No Bailout, What Now?

Despite Paulson, Bernanake, and Bush's assertion to Congress that the world would implode if a bailout bill wasn't passed, the bailout bill failed to pass. Although close, the House voted the bill down 228-205. It seems as if some congressmens' constituents have bombarded their representatives threatening to pull their support in the upcoming elections. When it comes down to it, a choice between a collapsing world economy and a lost election is no contest for some lawmakers: a collapsing world economy wins every time. In response to the lack of a bailout bill (or perhaps just the neverending rash of horrendous news about bank failures, spiking money market rates, record hedge fund redemptions etc.), the market absolutely crumbled with the Dow, S&P, and Nasdaq all down between 8% and 10%.
Rest assured, the bobbleheads on CNBC were back proclaiming that this was a PR problem and that the average American was just not smart enough to understand that a bailout of Wall Street is absolutely necessary for Main Street to continue to function.
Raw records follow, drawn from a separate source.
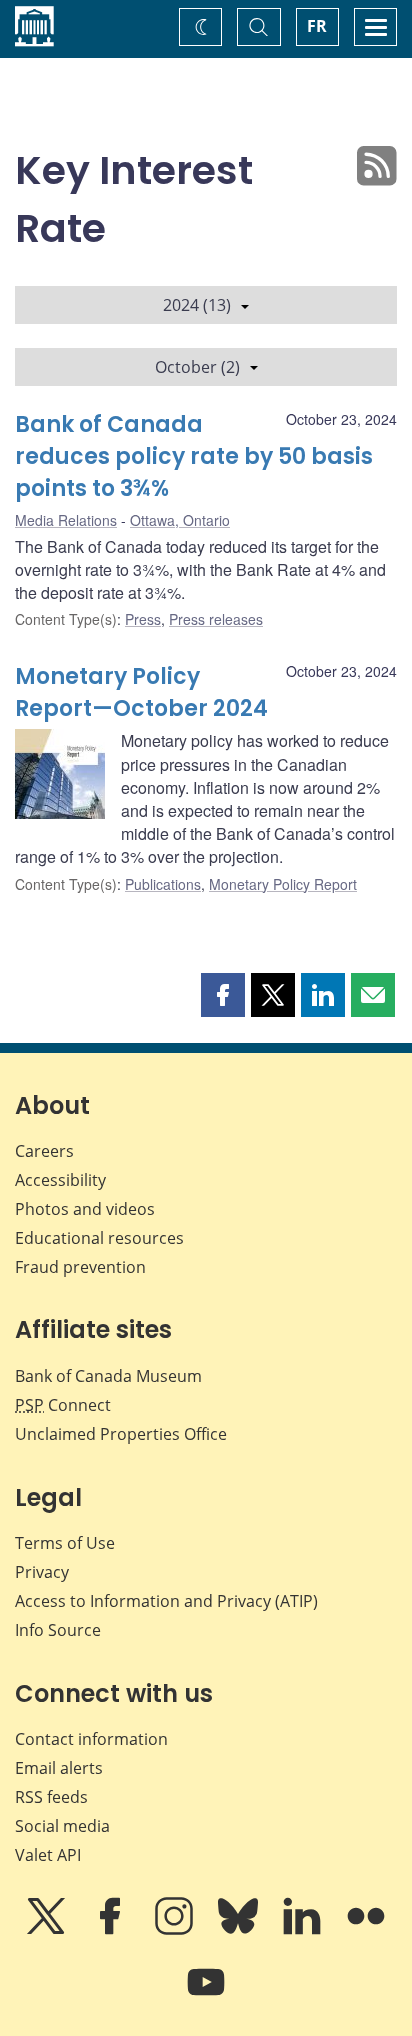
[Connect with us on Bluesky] (240, 1930)
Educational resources (99, 1238)
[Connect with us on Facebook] (112, 1930)
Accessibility (60, 1180)
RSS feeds (51, 1797)
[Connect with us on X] (48, 1930)
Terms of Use (65, 1543)
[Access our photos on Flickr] (366, 1930)
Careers (44, 1151)
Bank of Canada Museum (108, 1376)
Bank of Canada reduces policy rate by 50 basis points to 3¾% (194, 456)
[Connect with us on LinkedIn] (304, 1930)
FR (317, 26)
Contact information (91, 1739)
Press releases (216, 619)
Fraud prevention (80, 1267)
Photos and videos (85, 1209)
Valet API (48, 1855)
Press (143, 619)
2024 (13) (197, 305)
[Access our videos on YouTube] (206, 1996)
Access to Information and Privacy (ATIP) (166, 1601)
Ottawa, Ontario (180, 520)
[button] (223, 995)
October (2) (197, 367)
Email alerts (59, 1768)
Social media (62, 1826)
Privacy (42, 1572)
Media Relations (66, 520)
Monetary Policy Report (283, 884)
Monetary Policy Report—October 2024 (141, 692)
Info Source (58, 1630)
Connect (63, 1405)
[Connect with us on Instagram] (176, 1930)
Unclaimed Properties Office (121, 1434)
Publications (163, 884)
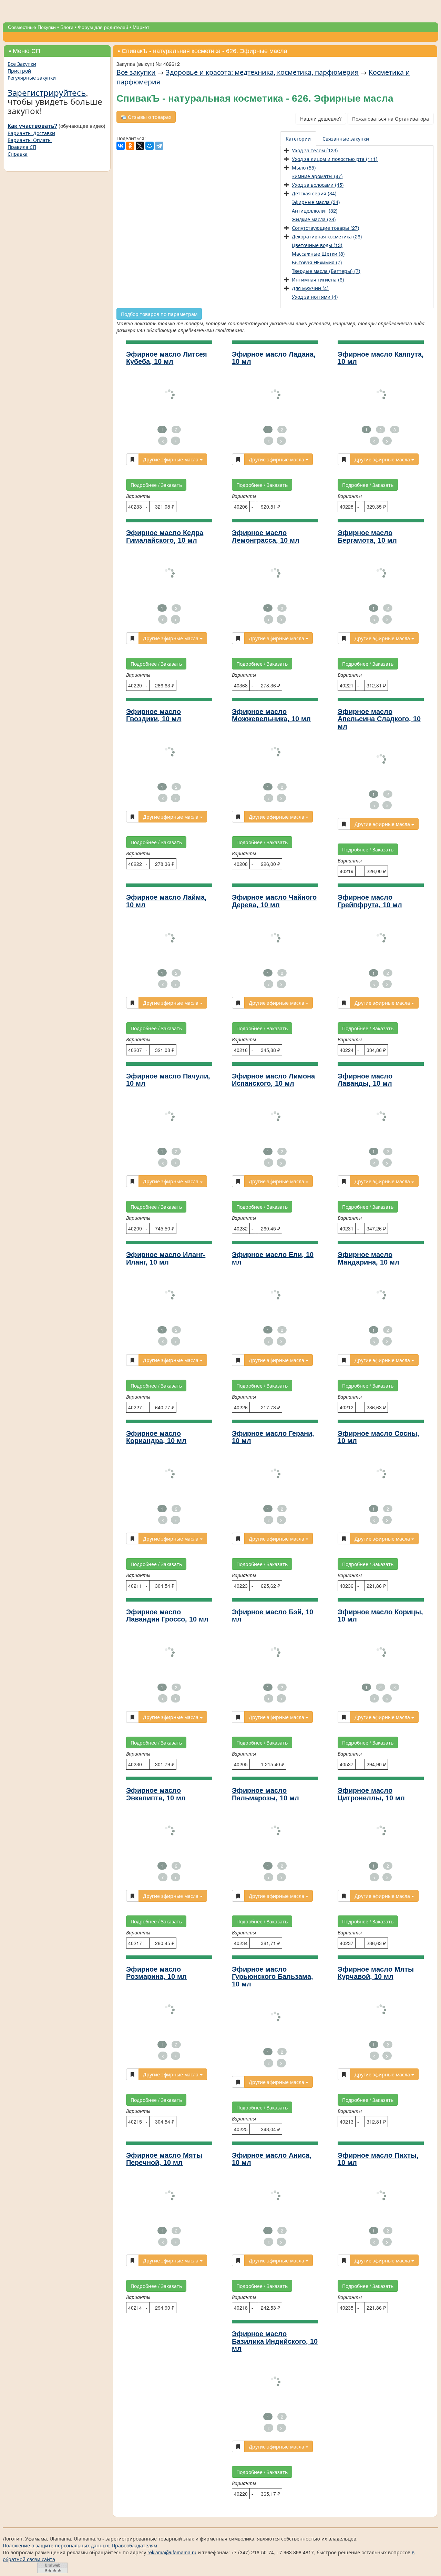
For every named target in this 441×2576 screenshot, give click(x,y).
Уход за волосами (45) (318, 184)
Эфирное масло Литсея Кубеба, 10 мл (166, 358)
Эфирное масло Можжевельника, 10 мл (271, 715)
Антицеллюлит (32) (315, 210)
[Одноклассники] (130, 146)
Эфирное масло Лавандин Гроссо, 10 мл (167, 1615)
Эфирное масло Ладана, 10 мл (274, 358)
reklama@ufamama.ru (171, 2552)
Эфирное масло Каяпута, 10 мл (381, 358)
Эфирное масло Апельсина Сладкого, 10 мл (379, 719)
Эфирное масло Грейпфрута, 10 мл (370, 901)
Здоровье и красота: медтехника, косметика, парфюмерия (262, 72)
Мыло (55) (304, 167)
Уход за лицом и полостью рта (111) (335, 158)
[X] (140, 146)
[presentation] (298, 138)
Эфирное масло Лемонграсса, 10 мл (265, 536)
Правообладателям (134, 2545)
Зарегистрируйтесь (47, 92)
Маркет (141, 27)
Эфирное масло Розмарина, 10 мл (156, 1973)
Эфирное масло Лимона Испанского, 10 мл (273, 1079)
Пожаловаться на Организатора (390, 118)
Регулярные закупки (32, 77)
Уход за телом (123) (315, 150)
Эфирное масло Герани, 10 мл (273, 1437)
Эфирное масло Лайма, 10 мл (166, 901)
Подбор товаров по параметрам (159, 313)
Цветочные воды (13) (317, 245)
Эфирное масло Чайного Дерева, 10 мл (274, 901)
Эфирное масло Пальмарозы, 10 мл (265, 1794)
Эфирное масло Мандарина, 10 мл (368, 1258)
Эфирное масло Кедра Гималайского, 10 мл (164, 536)
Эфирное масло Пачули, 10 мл (168, 1079)
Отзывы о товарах (148, 116)
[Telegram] (159, 146)
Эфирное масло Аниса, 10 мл (271, 2159)
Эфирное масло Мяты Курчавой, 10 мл (376, 1973)
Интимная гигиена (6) (318, 279)
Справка (18, 153)
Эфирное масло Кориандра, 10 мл (156, 1437)
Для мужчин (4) (310, 288)
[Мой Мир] (149, 146)
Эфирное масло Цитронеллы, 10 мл (371, 1794)
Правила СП (22, 146)
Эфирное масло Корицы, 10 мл (380, 1615)
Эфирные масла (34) (316, 201)
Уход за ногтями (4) (315, 296)
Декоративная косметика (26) (327, 236)
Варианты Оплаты (30, 139)
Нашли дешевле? (321, 118)
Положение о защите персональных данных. (56, 2545)
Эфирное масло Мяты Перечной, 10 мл (164, 2159)
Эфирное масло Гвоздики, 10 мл (153, 715)
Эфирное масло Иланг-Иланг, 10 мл (165, 1258)
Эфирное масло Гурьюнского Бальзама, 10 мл (272, 1976)
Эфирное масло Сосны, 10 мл (378, 1437)
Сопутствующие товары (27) (325, 227)
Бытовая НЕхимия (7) (317, 262)
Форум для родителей (103, 27)
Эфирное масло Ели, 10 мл (273, 1258)
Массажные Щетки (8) (318, 253)
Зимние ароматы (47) (317, 176)
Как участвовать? (32, 126)
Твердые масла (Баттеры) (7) (326, 270)
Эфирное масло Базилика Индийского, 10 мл (275, 2341)
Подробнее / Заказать (156, 484)
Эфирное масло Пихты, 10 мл (378, 2159)
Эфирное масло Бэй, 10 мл (272, 1615)
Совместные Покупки (32, 27)
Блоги (66, 27)
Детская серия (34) (314, 193)
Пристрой (19, 70)
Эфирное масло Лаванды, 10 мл (365, 1079)
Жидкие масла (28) (314, 219)
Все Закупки (22, 63)
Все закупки (136, 72)
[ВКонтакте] (120, 146)
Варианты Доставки (31, 133)
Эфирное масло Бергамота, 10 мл (367, 536)
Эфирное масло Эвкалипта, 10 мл (156, 1794)
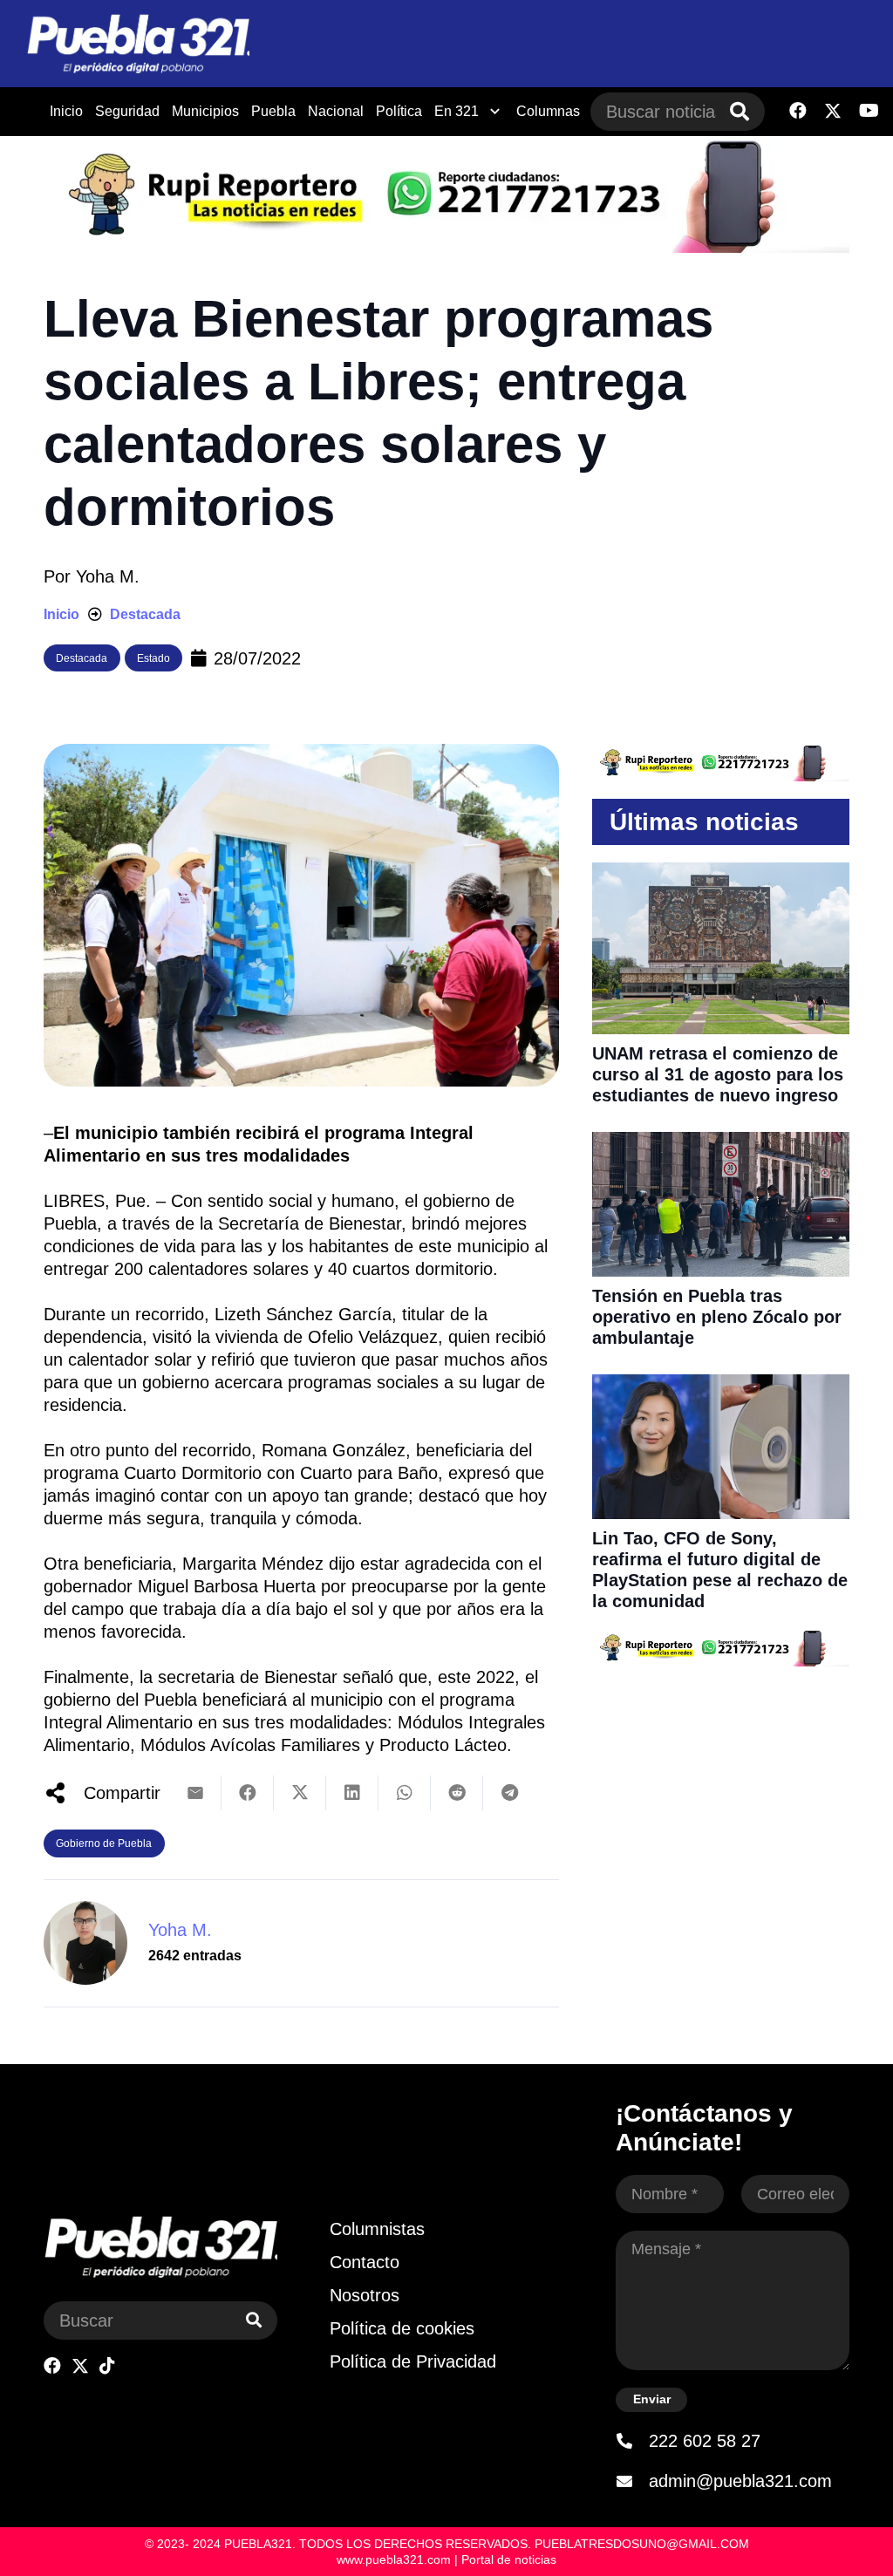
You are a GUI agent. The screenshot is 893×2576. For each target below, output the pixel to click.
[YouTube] (869, 110)
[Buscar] (739, 111)
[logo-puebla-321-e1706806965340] (137, 43)
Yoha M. (108, 576)
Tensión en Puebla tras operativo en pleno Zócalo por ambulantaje (717, 1316)
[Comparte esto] (248, 1792)
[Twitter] (833, 111)
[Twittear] (300, 1792)
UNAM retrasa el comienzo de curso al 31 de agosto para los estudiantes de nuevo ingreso (717, 1074)
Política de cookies (402, 2328)
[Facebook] (798, 110)
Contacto (364, 2262)
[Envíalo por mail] (195, 1792)
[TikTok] (107, 2366)
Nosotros (364, 2295)
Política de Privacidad (413, 2361)
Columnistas (377, 2229)
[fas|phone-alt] (632, 2440)
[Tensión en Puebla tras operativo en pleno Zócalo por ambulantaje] (720, 1143)
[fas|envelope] (632, 2481)
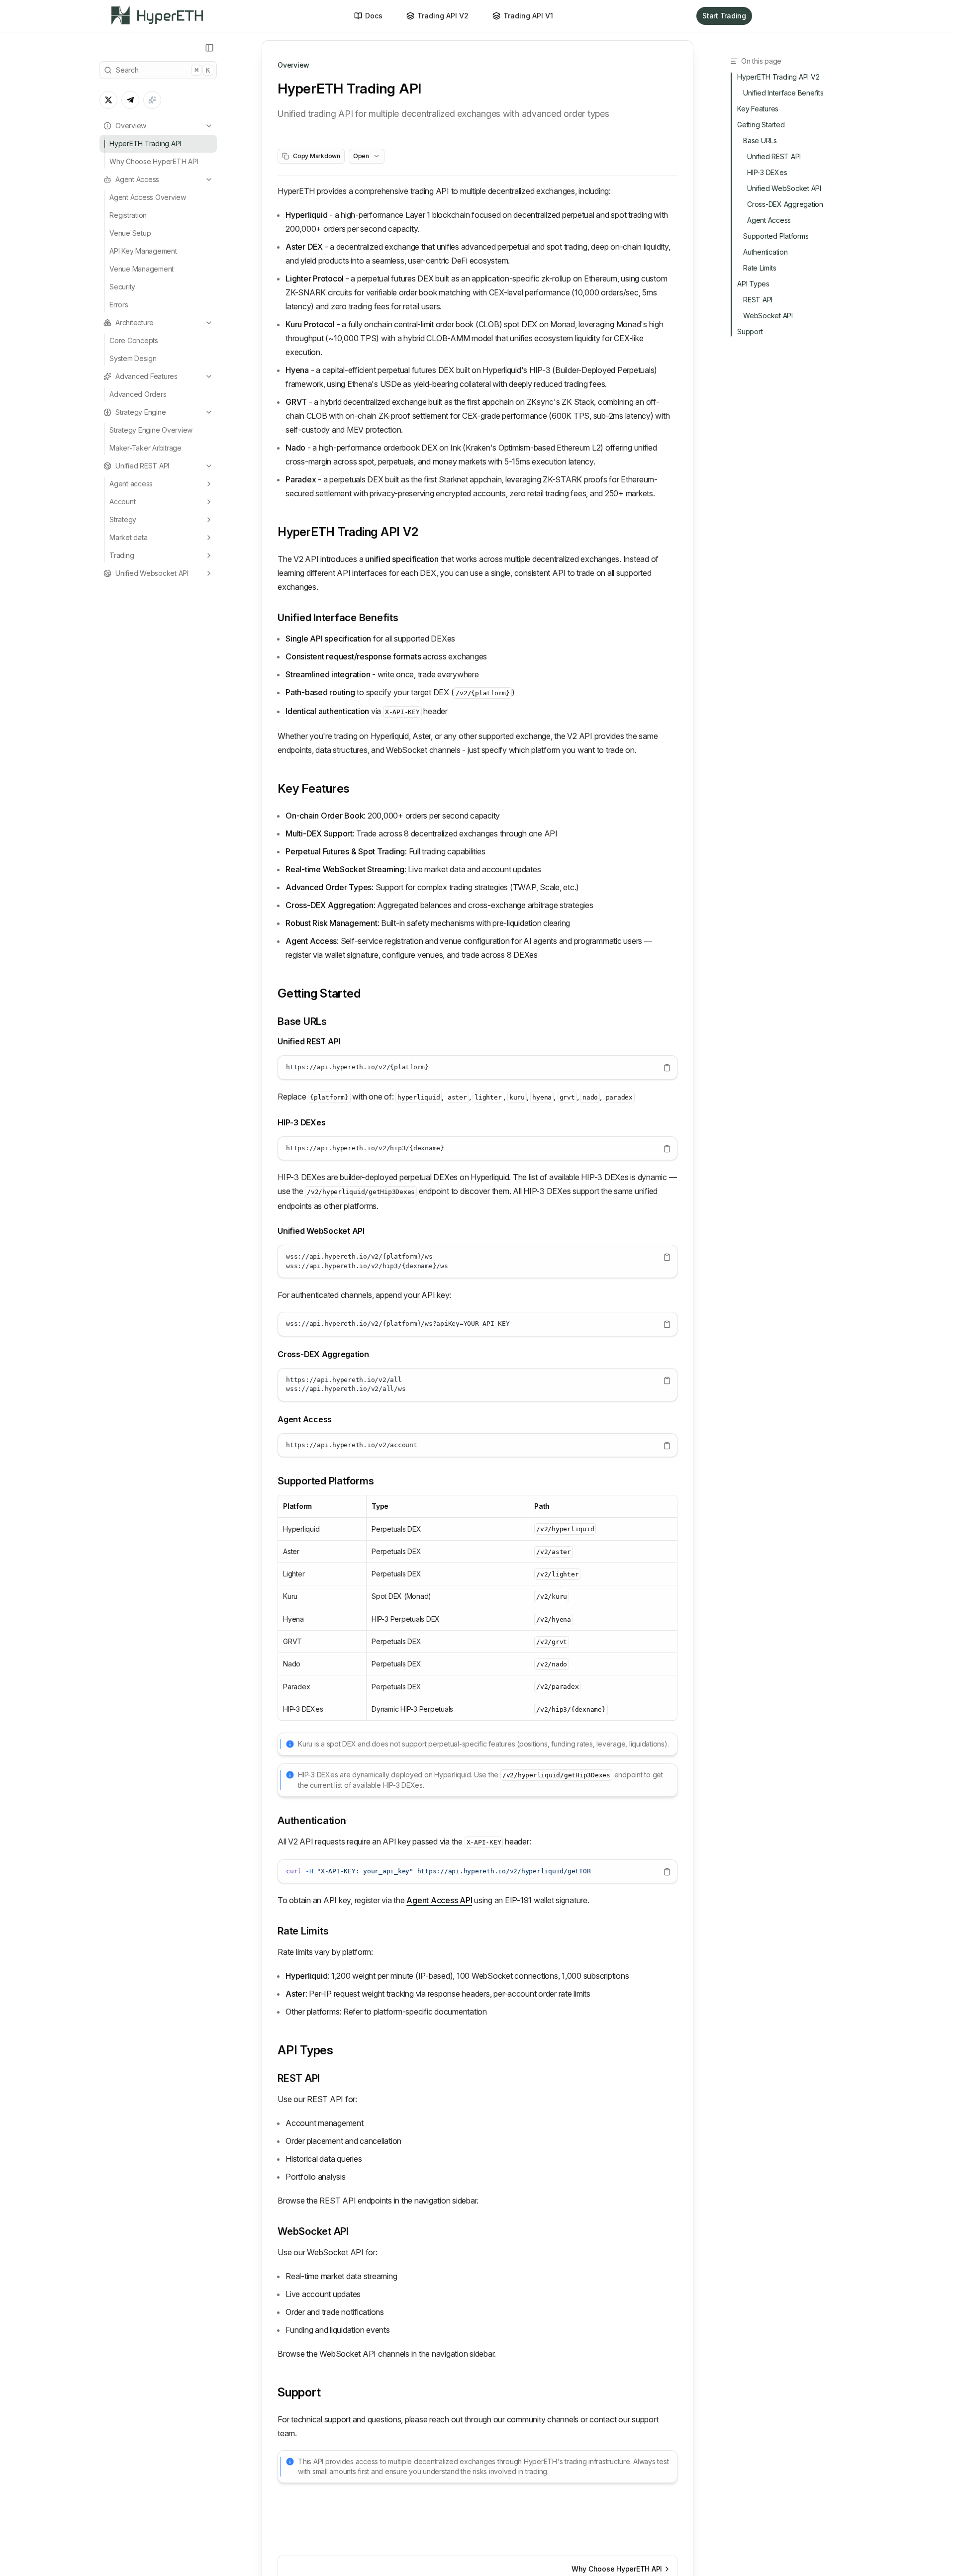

You see, small businesses and companies won't be able to pay their payrolls. If the average Amercian really understood the commercial paper market, which they don't because they're just too stupid, then they could grasp that buying toxic assets from overleveraged banks that made moronic investment decisions while paying their executives billions of dollars in compensation is the only way to insure that your local seven eleven can meet its payroll. Frankly, I propose that if the government wants to bail out main street, it should just bail out main street. Open up the discount window to everyone. Or, the government can buy every single empty house sitting on the market and create a squeeze in the housing market so that supply is constrained and housing prices can go back up. I can think of at least fifty more crazy ridiculous things that the government could spend $700 billion on that would be stimulative to our economy that does not include helping insolvent banks stay in business while saddling the US taxpayer with potential losses. So I'm glad the stupid bill didn't pass. I don't think it is the answer and I'm tired of all of the BS being tossed around that it is the only solution. I think the market is going lower regardless of whether we get a bill because the market largely underestimated how devastating a large simultaneous rush to the exits by every levered investment vehicle on the planet would be. Massive delevering explains why the nasdaq, an index largely populated by tech stocks that although cyclical, don't rely on the credit markets, was indiscriminately pummeled today. I suspect the Fed will probably lower rates if things get much worse. A lowering of interest rates, however, doesn't seem to be the answer either, as the Fed had to inject over $600 billion in the money market just to get the flow of funds moving again. So I'm crawling back in my bunker. Somebody call me when the VIX hits 60. I might buy a share of stock or two.

1 comment:

Marlo said...

the housing idea is priceless. you rock.